Exercício escrito A: Com base no texto exibido, explique por que o autor corrige a expressão "visita de Rui Rio a Angola" logo depois de usá-la.
Exercício escrito B: Transcreva do texto exibido tudo o que vai de "Alguns amigos do" até "de Notícias (Portugal).", sem nenhuma alteração.

Texto exibido:

※ ※ ※

Alguns amigos do actual líder do maior partido português, o PSD, não gostaram do que o Folha 8 escreveu ontem e anteontem sobre a visita de Rui Rio a Angola. Ou, melhor, da visita aos donos do país, o MPLA (versão Presidente da República e Presidente do partido). Angola é outra coisa.
Por Orlando Castro
Apelemos à memória. “Henrique Granadeiro pediu-nos para, antes de publicarmos artigos sobre a PT, o avisarmos, mas se houvesse algum problema, o que prevaleceria seria a linha editorial”, declarou na Comissão Parlamentar de Ética, José Leite Pereira, na altura director do Jornal de Notícias (Portugal).
Leite Pereira garantiu também nunca ter sentido qualquer “intromissão no trabalho da redacção” quer da parte da PT quer da Controlinveste: “Não há nenhuma intervenção do senhor Joaquim Oliveira nos conteúdos do jornal”.

※ ※ ※

Dados fornecidos:
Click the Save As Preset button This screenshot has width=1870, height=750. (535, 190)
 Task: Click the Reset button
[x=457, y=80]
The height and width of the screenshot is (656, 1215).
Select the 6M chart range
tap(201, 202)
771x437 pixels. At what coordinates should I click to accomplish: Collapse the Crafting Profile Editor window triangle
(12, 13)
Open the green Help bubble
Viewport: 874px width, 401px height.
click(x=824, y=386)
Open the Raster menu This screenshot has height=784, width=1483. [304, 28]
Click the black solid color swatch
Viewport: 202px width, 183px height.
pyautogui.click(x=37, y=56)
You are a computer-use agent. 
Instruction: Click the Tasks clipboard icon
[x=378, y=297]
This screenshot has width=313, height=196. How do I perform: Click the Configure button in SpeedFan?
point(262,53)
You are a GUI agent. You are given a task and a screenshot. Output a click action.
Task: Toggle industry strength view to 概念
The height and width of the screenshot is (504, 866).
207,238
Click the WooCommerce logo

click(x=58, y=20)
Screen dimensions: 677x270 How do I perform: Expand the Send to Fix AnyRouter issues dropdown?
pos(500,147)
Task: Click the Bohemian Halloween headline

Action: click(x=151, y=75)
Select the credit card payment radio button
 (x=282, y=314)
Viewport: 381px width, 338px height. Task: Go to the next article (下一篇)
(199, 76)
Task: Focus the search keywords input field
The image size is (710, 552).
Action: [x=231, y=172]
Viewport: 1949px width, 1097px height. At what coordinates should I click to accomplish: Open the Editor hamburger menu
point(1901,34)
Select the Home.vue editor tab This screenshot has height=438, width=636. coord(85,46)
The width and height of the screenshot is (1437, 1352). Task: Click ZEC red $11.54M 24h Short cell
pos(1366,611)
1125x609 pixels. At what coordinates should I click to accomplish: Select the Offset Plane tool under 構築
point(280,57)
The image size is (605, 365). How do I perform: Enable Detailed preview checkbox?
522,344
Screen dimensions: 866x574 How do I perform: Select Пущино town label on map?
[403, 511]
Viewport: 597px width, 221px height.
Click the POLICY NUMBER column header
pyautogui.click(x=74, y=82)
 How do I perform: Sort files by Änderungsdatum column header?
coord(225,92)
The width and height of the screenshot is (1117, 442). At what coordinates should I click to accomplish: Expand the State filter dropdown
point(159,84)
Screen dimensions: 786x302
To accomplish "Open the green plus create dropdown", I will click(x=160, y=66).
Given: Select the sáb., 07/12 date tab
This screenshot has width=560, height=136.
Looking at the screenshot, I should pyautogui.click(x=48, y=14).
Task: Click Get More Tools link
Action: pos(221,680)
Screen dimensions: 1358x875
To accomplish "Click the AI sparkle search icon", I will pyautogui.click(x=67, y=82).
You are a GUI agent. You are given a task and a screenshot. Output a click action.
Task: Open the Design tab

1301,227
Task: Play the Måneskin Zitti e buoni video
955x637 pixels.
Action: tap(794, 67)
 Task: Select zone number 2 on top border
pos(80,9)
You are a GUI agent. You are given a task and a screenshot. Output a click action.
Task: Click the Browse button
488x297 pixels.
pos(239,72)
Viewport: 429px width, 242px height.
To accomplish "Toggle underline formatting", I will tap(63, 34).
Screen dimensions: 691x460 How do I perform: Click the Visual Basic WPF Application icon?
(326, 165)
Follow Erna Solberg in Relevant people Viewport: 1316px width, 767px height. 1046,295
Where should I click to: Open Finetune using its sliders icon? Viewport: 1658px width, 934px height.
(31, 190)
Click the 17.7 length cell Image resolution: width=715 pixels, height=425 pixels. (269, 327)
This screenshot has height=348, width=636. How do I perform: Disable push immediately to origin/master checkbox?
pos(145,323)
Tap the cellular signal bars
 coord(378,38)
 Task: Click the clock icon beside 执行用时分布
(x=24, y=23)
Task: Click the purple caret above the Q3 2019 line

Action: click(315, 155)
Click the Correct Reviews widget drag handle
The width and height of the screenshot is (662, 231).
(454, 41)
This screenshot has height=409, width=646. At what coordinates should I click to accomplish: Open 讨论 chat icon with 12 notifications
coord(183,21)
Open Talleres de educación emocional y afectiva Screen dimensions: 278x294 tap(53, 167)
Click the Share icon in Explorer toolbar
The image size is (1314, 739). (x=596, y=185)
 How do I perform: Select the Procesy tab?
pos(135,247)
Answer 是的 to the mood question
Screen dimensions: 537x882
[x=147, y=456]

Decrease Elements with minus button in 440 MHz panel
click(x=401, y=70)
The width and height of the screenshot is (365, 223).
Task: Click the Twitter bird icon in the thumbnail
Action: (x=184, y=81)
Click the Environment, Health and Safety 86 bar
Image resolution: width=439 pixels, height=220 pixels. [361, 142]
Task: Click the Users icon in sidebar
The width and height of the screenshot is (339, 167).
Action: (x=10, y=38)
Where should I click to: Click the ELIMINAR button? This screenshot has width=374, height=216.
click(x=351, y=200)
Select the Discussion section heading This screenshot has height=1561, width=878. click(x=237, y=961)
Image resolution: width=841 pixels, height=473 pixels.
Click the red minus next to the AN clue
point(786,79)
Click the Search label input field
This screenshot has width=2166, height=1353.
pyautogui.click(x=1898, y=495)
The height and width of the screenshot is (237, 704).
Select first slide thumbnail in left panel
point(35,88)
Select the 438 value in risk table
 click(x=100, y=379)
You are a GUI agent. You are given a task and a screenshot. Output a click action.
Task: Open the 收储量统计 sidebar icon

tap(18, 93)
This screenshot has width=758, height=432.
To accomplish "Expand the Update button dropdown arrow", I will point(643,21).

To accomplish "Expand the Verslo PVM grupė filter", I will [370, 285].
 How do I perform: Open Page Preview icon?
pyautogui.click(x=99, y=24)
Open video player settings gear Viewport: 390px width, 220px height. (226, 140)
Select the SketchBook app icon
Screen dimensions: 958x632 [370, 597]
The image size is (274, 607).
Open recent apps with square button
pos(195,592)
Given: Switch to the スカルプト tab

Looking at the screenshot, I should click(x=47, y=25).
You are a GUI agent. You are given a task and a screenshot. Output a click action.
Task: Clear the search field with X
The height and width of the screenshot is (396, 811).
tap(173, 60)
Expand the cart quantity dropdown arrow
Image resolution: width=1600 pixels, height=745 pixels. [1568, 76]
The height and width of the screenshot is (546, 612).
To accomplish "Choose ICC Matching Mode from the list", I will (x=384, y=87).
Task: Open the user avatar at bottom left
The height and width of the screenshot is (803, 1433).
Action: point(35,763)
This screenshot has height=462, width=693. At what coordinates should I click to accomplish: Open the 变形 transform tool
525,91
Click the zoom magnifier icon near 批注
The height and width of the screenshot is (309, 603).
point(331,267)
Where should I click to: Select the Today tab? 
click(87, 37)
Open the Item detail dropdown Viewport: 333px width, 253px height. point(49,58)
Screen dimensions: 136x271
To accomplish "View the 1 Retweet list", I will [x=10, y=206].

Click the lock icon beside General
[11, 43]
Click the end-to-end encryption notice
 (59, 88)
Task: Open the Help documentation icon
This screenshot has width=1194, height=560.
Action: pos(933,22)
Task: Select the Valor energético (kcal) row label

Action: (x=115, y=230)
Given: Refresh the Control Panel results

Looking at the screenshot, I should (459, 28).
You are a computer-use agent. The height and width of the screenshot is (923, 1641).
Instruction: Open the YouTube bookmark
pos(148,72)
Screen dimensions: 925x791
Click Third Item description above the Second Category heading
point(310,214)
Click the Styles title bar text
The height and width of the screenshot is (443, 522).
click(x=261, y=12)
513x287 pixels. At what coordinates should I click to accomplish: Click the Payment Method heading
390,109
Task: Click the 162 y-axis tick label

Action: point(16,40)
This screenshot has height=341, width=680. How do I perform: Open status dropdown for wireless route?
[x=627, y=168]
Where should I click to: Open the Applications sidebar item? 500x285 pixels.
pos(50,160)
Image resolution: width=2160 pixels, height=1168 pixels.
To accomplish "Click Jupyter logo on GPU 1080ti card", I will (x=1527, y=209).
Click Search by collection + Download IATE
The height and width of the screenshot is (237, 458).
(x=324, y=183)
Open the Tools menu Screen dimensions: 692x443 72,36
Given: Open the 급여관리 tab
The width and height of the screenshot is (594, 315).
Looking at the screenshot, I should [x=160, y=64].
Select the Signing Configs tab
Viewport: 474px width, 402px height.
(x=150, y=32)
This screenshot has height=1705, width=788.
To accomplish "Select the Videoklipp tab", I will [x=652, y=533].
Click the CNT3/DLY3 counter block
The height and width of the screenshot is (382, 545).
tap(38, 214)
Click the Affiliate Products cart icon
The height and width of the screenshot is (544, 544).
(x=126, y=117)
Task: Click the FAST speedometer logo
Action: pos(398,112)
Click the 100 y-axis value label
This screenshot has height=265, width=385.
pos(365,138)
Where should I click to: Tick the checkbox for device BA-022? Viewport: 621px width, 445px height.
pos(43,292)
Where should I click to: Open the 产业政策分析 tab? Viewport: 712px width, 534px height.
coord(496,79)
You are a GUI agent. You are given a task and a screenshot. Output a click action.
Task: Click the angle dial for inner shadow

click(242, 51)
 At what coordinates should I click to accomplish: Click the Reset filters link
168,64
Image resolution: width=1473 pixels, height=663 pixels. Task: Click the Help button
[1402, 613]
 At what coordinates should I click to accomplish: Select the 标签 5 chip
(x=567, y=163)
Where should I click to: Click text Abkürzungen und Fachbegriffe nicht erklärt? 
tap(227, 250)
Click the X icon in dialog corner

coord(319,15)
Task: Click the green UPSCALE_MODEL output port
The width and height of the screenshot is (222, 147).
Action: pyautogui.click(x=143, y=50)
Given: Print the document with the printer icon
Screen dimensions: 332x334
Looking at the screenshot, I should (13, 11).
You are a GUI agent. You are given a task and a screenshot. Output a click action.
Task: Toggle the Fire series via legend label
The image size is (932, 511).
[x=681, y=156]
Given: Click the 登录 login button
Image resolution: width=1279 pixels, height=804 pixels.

※ ※ ※

Resposta do exercício A: Segundo o texto, a visita foi, na verdade, aos donos do país, o MPLA (na versão de Presidente da República e Presidente do partido), e Angola é outra coisa.

Resposta do exercício B:
Alguns amigos do actual líder do maior partido português, o PSD, não gostaram do que o Folha 8 escreveu ontem e anteontem sobre a visita de Rui Rio a Angola. Ou, melhor, da visita aos donos do país, o MPLA (versão Presidente da República e Presidente do partido). Angola é outra coisa.
Por Orlando Castro
Apelemos à memória. “Henrique Granadeiro pediu-nos para, antes de publicarmos artigos sobre a PT, o avisarmos, mas se houvesse algum problema, o que prevaleceria seria a linha editorial”, declarou na Comissão Parlamentar de Ética, José Leite Pereira, na altura director do Jornal de Notícias (Portugal).